Question why a QR code is there. If you are being asked to scan a QR code to make a payment in an unexpected location, consider whether that is how this business or service normally operates. Most city parking payment systems also have phone numbers, apps, or card readers as alternatives.

When You Scan

Use a QR scanner that previews the URL before opening it. Many modern smartphones now show you the destination URL before your browser opens. Read it carefully before tapping “Open.” Look for misspellings, extra characters, or unusual domain endings.

Do not enter payment information on a page you reached via QR code unless you are certain of the source. Type the business or service’s URL directly into your browser instead.

Do not scan QR codes in unsolicited emails.

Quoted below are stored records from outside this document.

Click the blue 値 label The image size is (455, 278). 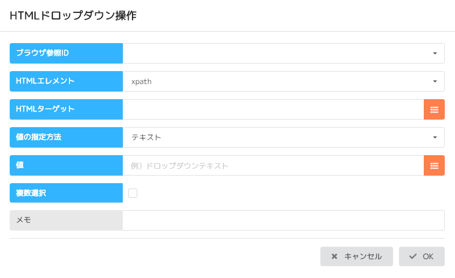pos(20,165)
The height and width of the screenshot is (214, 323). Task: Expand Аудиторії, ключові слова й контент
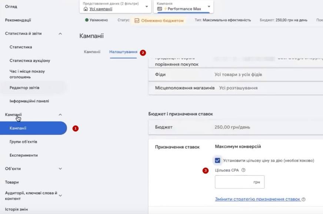[x=60, y=195]

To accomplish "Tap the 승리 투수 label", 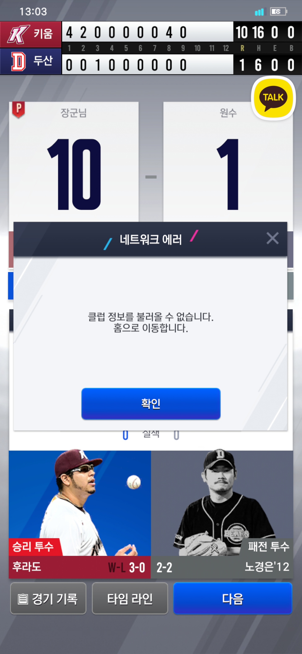I will pos(33,547).
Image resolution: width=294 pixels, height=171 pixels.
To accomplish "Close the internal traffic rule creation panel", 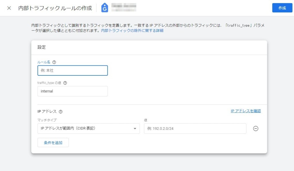I will (x=9, y=8).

If an email from a company you do not recognize — or even one you do — contains a QR code and asks you to scan it urgently, go directly to the company’s website instead.

On Your Devices

Keep your phone’s operating system updated. Security patches close vulnerabilities that malicious websites attempt to exploit when you land on them.

Consider a mobile security app. Products like Malwarebytes, Bitdefender Mobile Security, or Norton Mobile Security can flag malicious URLs even on your phone.

What to Do If You’ve Been Quished

If you believe you scanned a malicious QR code and entered sensitive information:

  1. Change passwords immediately for any accounts associated with information you entered
  2. Contact your bank or card issuer right away if you entered payment information — request a new card number and dispute any unauthorized charges
  3. Monitor your accounts closely for the next 30–90 days
  4. Report the fraudulent QR code to the FBI’s Internet Crime Complaint Center at ic3.gov
  5. If the QR code was on a physical surface, notify the business or local authority so the sticker can be removed and others warned

The Bottom Line

Quishing is not a niche cybersecurity concern for IT departments. It is a mainstream consumer threat that is happening on the sidewalk outside your local coffee shop. The 146% surge Microsoft documented in just three months of 2026 tells you everything about which direction this is heading.

The habit to build is simple: look before you scan. A two-second check of a QR code’s physical placement, and a glance at the URL preview before you open it, is all that stands between you and handing a criminal your payment details or your login credentials.

Scan with skepticism. Pay directly. And if the QR code is a sticker on a parking meter — find another way to pay.